Euler Graph

Definition

Let $G$ be a connected graph. If there exists a closed trail that includes all edges of $G$, then $G$ is called an Eulerian graph, and the trail is called an Eulerian trail. If there exists a trail that includes all edges but is not closed, then $G$ is called a semi-Eulerian graph.

Explanation

This concept is also familiar to us as the problem of drawing with one stroke.

The discussion about the Eulerian graph started with the famous Seven Bridges of Königsberg problem. The problem was whether it is possible to cross all 7 bridges laid out in the city only once and return to the initial position.

$Konigsberg\_bridges.png$ If you don’t know the solution, at first glance, it seems like a daunting problem that requires checking every possible case.

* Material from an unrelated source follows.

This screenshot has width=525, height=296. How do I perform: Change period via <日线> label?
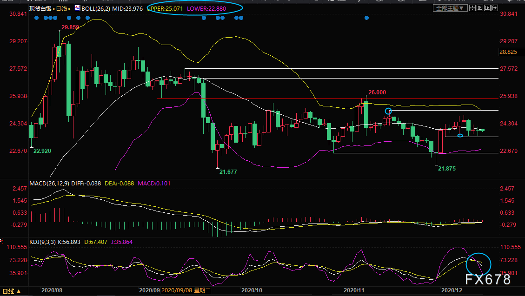(x=61, y=8)
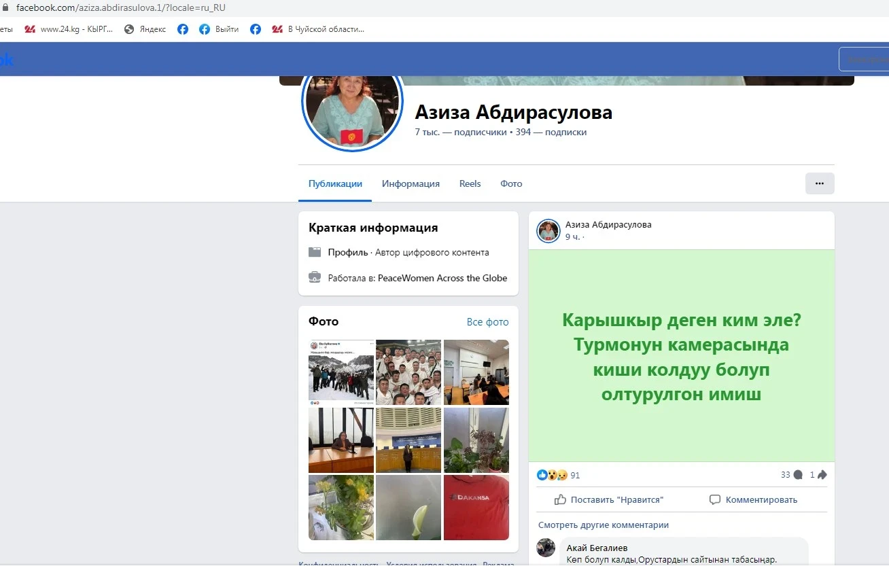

It doesn’t even appear to be a mathematical problem at first, and while it seems like it could be solved by checking all cases, it’s not easy to do so.

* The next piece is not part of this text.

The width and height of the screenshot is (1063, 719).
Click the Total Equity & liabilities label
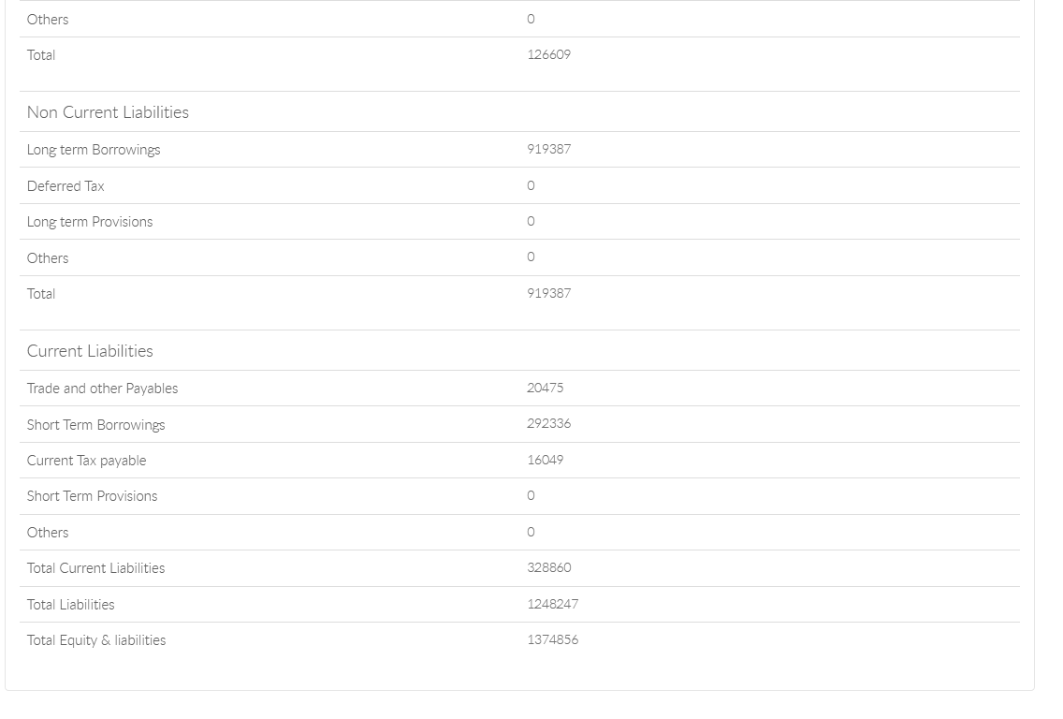[x=96, y=640]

The great mathematician Euler beautifully solved this by turning it into a graph problem. It’s astonishing because this solution came at a time when graph theory was not even the focus of academic interest, and the idea of looking at spaces topologically did not exist. In other words, Euler brought future concepts to solve a problem with future methods.

The following is the theorem that demonstrates the necessary and sufficient condition for a graph to be an Eulerian graph.

Theorem ¹

Let $G$ be a connected graph.

$G$ being an Eulerian graph is equivalent to all vertices of $G$ having even degrees.

Proof

$(\Rightarrow)$

$P$ is an Eulerian trail of $G$. $P$ has to pass through two edges attached to any vertex it passes. Since every edge is included in $P$ only once, the degree of each vertex becomes the sum of $2$. Therefore, all vertices must have even degrees.

$(\Leftarrow)$

Auxiliary Lemma: If all vertices of a finite graph $G$ have a degree of $2$ or more, then $G$ contains a cycle.

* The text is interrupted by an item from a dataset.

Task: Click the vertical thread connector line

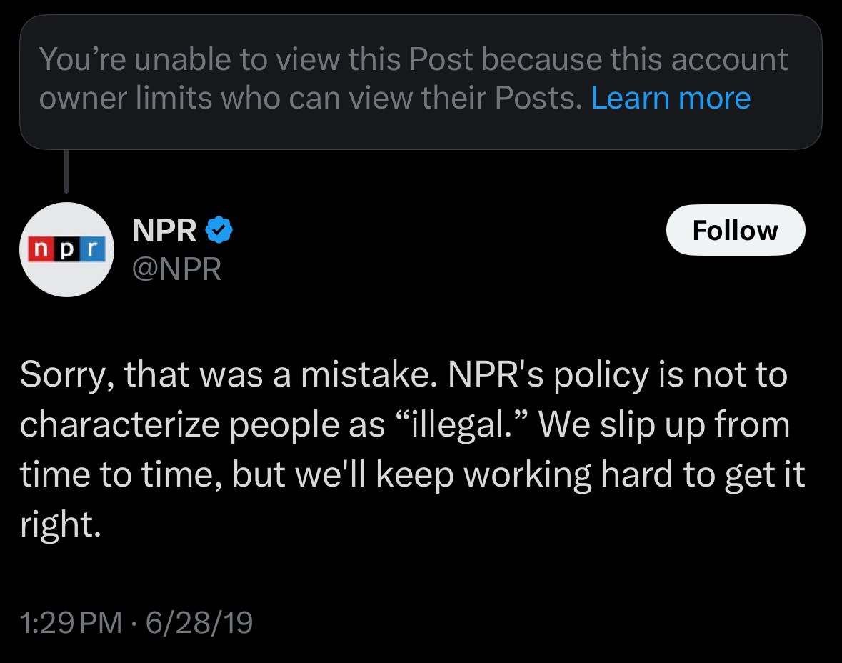Action: [66, 171]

Since all vertices of $G$ have even degrees, they have degrees of $2$ or more, and thus, it is guaranteed that there exists a cycle $C$ in $G$. If all edges of $G$ belong to $C$, there’s nothing to prove. Now consider the graph $H = G \setminus C$ obtained by removing only the edges passed by cycle $C$. Although $H$ has lost a cycle $C$ and thus may have lost connectivity, since only $2$ edges are reduced per vertex, the degrees remain even. Moreover, each component of $H$ has at least one vertex in common with cycle $C$. Following the same method for each component by finding and removing new cycles until a null graph is formed, and let’s denote the sequence of these cycles by $\mathcal{C}_{k}$. Since these cycles necessarily share vertices with previously found ones, it’s possible to traverse all cycles, thus a trail that covers all edges exists, making $G$ an Eulerian graph.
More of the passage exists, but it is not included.